WASHINGTON—Alan Simpson's cold relationship with AARP is no secret, but the former Republican Senator from Wyoming took it to a new level Friday. At an event hosted by the Investment Company Institute, Simpson delighted the finance industry audience members by aiming a rude gesture at the leading lobby for senior citizens....
Simpson's forceful gesture came after an extended diatribe against Social Security, which he said is a "Ponzi" scheme, "not a retirement program.”
Simpson argued that Social Security was originally intended more as a welfare program.
"It was never intended as a retirement program. It was set up in '37 and '38 to take care of people who were in distress—ditch diggers, wage earners—it was to give them 43 percent of the replacement rate of their wages. The [life expectancy] was 63. That's why they set retirement age at 65” for Social Security, he said.
Which of course, is not true. And Ryan Grim does an excellent job in this piece showing that, and exposing Simpson for the fraud that he is.
HuffPost suggested to Simpson during a telephone interview that his claim about life expectancy was misleading because his data include people who died in childhood of diseases that are now largely preventable. Incorporating such early deaths skews the average life expectancy number downward, making it appear as if people live dramatically longer today than they did half a century ago. According to the Social Security Administration's actuaries, women who lived to 65 in 1940 had a life expectancy of 79.7 years and men were expected to live 77.7 years.
"If that is the case—and I don't think it is—then that means they put in peanuts," said Simpson.
Simpson speculated that the data presented to him by HuffPost had been furnished by "the Catfood Commission people"—a reference to progressive critics of the deficit commission who gave president's panel that label.
Told that the data came directly from the Social Security Administration, Simpson continued to insist it was inaccurate, while misstating the nature of a statistical average: "If you're telling me that a guy who got to be 65 in 1940—that all of them lived to be 77—that is just not correct. Just because a guy gets to be 65, he's gonna live to be 77? Hell, that's my genre. That's not true," said Simpson, who will turn 80 in September....

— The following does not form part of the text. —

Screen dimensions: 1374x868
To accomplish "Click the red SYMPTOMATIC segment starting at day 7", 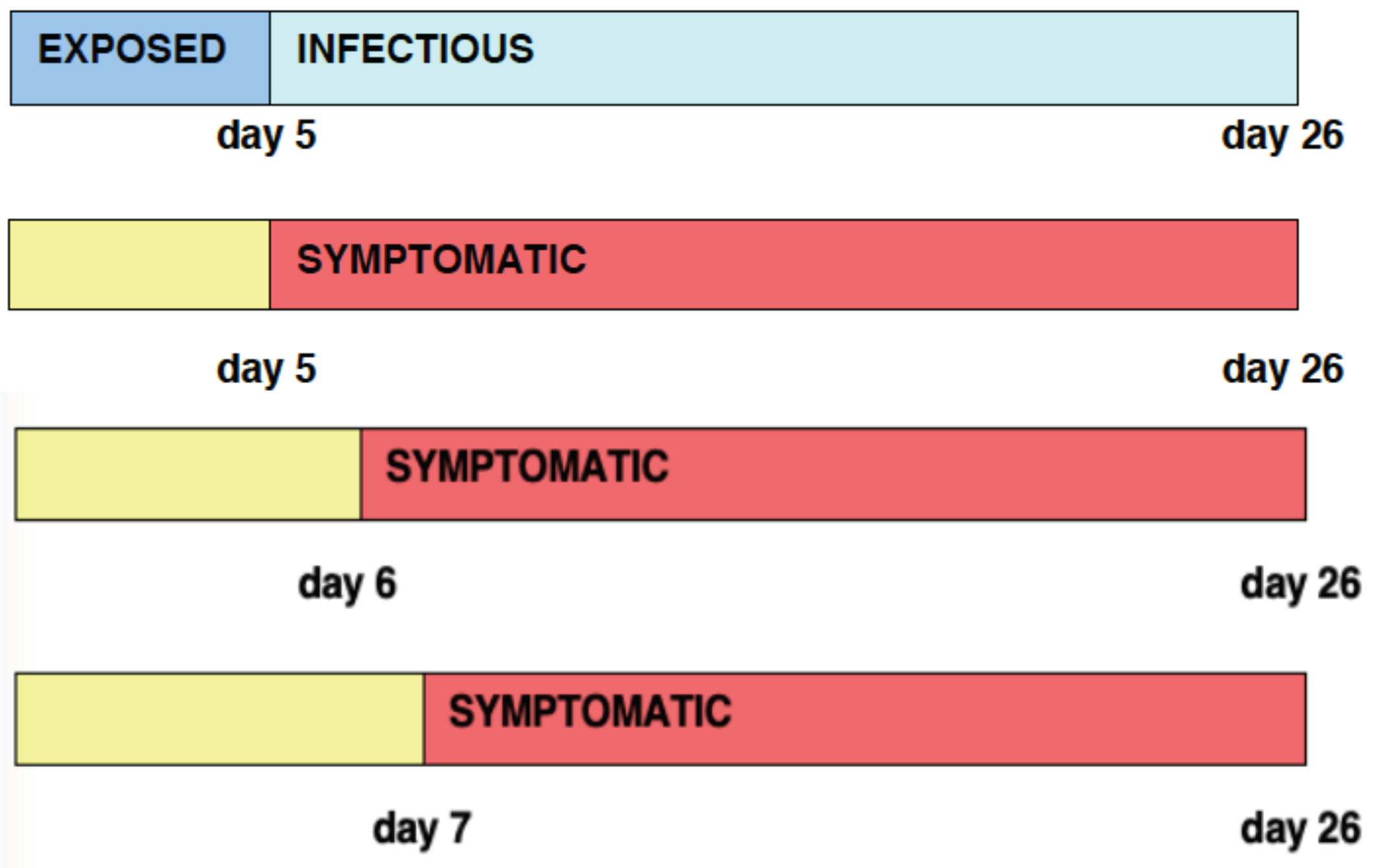I will click(x=865, y=719).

The second prong of the Social Security critique relies on the coming wave of Baby Boomer retirements. This flood of retirees will tip the ratio of workers to pensioners out of whack, the argument goes.

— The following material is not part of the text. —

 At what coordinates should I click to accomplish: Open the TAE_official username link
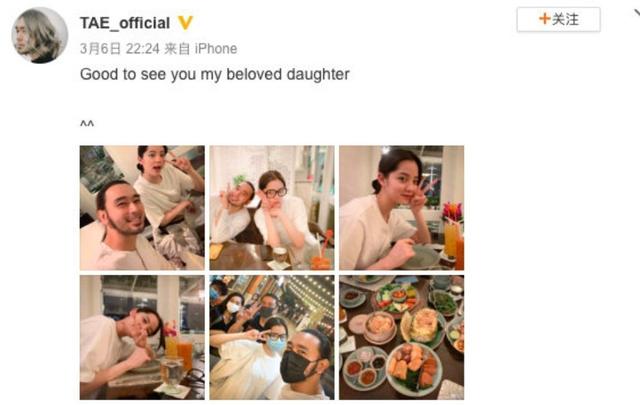pos(125,23)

"The statistics right now show a totally unsustainable program that cannot possibly function when 10,000 a day are coming into the Social Security system at 65," Simpson explained to HuffPost. "Was that ever planned [for]? That 10,000 a day would suddenly coming into the system?"
In fact, it was planned for: The Social Security Administration tracks births every year and knew by 1947 that 1946 had been a boom year. When the system was reformed in 1983 by the Greenspan Commission, the Baby Boom was specifically taken into account.....

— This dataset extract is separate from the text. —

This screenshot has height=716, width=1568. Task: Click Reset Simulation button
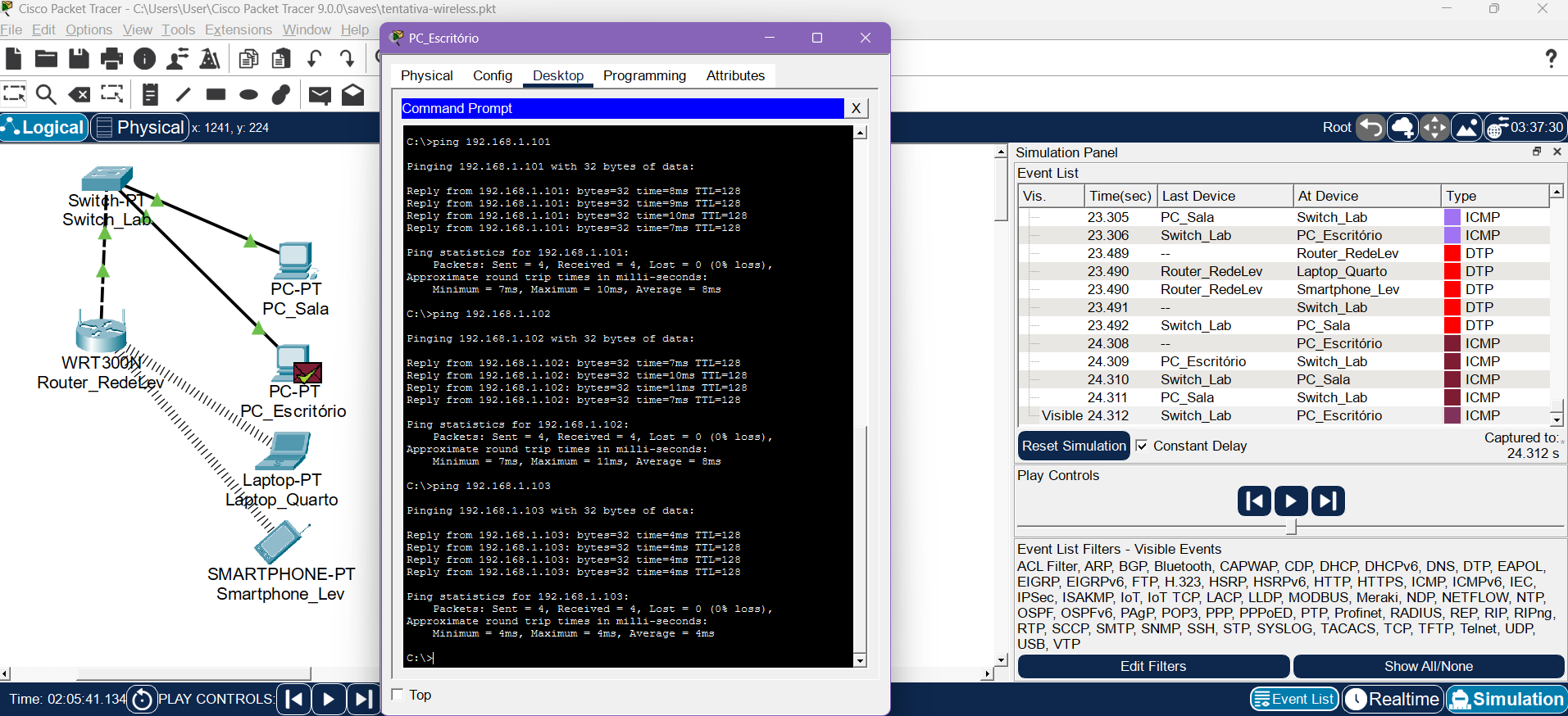point(1074,446)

Simpson said that questioning his data wasn't helping to solve the underlying problem.
"This is the first time, the first time—and Erskine [Bowles, the deficit commission co-chair,] and I have been talking for a year and many months—that anyone's going to sit around and play with statistics like this," he told HuffPost. "Anything I tell you, you repudiate. You're the first guy in a year and a half who's stood out here with a sharp pencil playing a game that doesn't have a damn thing to do with: 'What the hell are you going to do with the system?'"
The former senator enjoys a pension for his service in Congress, which lasted fewer than 20 years.
Of course, this isn't the first time Alan Simpson has been confronted with real Social Security statistics and facts. There's one extremely memorable occasion in which Simpson unleashed an obscene tirade at Alex Lawson, with Social Security Works in response to Lawson's informed questions about the program. Again, using actual information from the Social Security Administration, Simpson attacked, calling Lawson's facts "sophistry of babbling."
Simpson is a fraud and an ideologue, unable to separate whatever personal and long-standing resentment he has of the AARP (and apparently all senior citizens) from the truth about the program. When will this guy stop being the crazy uncle that everybody indulges and just thinks of as eccentric, and be recognized for the venomous, classless, charlatan that he is? That goes for his non-report with co-chair Erskine Bowles, as well.